Which lines below mention "section"? Pick each one out.

START RECORDS TO USE

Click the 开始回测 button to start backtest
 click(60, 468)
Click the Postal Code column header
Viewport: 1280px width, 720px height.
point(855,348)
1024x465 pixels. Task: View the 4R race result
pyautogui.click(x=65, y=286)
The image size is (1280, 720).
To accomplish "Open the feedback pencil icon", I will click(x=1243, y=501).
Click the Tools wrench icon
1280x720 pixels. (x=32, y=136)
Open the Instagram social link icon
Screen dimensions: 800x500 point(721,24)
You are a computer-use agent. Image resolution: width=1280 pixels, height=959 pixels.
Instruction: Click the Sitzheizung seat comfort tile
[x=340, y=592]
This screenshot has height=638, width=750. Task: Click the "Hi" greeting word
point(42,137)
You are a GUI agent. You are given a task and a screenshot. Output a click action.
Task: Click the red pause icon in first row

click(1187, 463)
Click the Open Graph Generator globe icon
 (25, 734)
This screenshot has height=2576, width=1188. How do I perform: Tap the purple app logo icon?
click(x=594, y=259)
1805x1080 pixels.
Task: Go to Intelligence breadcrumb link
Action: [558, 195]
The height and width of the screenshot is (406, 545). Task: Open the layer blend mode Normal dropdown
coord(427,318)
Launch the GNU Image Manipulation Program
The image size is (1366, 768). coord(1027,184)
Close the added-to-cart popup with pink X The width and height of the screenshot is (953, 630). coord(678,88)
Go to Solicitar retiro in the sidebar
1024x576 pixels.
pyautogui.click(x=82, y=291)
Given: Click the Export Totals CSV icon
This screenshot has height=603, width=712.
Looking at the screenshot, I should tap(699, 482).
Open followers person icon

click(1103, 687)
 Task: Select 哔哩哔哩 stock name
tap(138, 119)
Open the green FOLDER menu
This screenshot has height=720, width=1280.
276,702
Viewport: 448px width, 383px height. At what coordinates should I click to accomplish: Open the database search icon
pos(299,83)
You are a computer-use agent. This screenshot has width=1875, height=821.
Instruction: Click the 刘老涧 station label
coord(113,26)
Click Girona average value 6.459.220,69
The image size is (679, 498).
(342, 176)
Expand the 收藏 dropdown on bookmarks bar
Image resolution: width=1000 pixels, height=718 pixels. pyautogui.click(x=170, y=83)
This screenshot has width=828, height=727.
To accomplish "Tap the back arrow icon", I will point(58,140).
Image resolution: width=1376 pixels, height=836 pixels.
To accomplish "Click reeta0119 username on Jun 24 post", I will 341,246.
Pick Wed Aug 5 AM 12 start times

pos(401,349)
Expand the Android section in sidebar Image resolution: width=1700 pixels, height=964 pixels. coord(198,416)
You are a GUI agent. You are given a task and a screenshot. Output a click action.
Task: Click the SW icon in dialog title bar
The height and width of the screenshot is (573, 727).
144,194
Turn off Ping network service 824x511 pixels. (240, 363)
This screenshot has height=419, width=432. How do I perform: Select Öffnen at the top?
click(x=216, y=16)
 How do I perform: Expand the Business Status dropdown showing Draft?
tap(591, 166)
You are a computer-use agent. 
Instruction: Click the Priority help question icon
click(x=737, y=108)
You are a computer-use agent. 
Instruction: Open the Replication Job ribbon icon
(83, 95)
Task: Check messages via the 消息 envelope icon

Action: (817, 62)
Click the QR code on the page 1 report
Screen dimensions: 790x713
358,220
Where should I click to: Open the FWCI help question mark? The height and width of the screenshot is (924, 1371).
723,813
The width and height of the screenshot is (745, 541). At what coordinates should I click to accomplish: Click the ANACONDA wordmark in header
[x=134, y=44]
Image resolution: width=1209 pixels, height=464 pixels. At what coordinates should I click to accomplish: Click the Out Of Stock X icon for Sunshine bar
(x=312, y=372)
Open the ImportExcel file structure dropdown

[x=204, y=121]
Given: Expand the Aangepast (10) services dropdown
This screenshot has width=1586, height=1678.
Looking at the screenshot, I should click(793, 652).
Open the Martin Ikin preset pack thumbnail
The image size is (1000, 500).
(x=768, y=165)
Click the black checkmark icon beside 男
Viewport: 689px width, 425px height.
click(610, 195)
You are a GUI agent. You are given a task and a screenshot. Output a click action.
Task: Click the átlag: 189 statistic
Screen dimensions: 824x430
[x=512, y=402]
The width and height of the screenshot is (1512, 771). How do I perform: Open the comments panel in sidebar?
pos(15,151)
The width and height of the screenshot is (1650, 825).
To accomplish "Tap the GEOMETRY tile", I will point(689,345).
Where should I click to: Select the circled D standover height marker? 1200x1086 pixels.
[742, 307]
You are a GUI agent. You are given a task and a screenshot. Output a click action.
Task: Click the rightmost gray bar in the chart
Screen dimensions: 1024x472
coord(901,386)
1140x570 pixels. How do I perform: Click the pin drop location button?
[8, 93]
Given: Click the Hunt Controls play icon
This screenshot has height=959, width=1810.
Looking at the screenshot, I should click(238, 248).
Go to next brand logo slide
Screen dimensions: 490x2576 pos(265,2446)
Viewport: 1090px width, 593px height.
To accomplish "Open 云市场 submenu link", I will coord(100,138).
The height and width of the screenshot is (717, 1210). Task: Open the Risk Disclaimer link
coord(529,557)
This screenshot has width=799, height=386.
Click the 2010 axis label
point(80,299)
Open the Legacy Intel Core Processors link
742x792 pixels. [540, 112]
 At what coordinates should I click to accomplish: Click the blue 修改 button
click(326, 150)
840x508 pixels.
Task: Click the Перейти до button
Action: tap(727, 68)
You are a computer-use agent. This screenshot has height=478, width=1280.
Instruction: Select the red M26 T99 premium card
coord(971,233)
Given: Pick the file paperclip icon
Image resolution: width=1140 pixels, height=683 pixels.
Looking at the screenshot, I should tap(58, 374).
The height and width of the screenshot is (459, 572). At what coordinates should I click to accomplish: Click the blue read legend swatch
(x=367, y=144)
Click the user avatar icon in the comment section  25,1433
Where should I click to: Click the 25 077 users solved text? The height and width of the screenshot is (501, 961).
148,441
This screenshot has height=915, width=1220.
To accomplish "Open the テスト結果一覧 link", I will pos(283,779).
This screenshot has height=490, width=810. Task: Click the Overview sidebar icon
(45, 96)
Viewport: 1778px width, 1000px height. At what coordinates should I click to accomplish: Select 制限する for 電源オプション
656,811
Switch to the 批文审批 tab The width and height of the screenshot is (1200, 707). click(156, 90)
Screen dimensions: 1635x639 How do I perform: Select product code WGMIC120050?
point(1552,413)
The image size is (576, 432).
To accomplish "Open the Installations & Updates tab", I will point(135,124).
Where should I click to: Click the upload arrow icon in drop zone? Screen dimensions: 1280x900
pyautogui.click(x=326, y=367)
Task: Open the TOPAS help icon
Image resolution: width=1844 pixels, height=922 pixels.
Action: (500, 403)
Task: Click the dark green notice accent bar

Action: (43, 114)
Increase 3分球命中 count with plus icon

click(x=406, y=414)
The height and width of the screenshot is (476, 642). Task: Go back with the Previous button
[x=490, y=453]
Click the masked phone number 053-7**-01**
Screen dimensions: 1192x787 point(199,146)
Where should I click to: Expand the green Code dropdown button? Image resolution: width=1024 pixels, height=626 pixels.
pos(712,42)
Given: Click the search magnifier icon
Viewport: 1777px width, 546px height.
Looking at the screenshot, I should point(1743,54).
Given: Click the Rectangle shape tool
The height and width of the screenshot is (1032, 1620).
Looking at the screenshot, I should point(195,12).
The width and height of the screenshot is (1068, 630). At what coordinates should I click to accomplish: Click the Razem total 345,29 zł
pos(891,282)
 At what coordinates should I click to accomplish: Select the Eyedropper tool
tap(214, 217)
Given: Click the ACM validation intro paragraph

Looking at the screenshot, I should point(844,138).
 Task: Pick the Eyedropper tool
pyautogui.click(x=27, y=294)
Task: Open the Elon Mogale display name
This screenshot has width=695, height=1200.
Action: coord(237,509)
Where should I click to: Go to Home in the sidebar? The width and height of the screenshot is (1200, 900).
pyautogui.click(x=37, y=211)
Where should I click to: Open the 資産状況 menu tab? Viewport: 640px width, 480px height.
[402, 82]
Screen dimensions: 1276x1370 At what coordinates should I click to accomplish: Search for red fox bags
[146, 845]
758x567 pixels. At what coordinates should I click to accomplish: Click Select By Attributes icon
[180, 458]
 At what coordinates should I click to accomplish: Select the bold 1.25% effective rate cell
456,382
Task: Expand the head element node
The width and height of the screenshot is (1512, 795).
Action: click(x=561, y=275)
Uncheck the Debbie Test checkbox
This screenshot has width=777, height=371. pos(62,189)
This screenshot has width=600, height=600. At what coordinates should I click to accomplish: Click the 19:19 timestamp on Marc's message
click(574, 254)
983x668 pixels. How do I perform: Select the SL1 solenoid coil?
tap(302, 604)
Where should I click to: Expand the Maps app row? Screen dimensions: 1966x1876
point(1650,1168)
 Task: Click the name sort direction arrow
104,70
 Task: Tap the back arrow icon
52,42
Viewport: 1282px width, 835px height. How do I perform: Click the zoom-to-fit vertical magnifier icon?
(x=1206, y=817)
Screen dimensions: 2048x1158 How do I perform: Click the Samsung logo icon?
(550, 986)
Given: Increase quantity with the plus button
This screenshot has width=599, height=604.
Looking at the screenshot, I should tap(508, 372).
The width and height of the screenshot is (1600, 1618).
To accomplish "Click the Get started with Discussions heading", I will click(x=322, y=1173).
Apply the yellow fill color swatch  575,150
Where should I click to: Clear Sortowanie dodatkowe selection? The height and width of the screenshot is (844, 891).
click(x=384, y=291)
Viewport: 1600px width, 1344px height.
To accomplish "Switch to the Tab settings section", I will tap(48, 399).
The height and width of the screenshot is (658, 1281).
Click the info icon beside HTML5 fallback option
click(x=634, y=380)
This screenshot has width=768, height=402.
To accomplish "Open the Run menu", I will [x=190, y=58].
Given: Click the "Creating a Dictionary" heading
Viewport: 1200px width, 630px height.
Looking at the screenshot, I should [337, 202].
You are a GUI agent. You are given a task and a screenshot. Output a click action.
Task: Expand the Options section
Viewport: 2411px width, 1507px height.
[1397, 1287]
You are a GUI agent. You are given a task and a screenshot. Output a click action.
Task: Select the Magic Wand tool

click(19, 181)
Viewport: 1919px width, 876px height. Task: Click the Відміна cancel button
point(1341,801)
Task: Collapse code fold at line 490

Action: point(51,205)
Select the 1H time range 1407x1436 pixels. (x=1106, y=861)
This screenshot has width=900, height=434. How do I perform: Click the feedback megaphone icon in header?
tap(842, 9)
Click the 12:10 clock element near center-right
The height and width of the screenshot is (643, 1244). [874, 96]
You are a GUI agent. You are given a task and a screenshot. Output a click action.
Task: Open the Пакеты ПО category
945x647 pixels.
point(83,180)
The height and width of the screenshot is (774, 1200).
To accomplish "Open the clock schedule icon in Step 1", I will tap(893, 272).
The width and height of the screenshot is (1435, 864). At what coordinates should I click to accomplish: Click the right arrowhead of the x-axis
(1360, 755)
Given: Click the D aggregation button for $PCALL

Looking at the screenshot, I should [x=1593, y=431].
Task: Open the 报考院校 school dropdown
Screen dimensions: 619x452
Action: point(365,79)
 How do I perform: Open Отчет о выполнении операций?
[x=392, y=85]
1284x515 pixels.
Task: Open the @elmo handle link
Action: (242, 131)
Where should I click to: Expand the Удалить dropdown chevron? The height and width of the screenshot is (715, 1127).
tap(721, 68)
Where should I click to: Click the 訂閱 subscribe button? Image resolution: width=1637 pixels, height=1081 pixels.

END RECORDS TO USE

■ ANSWER SPACE ■
Expand the Android section in sidebar Image resolution: width=1700 pixels, height=964 pixels. coord(198,416)
Click the user avatar icon in the comment section  25,1433
To accomplish "Switch to the Tab settings section", I will tap(48, 399).
Task: Expand the Options section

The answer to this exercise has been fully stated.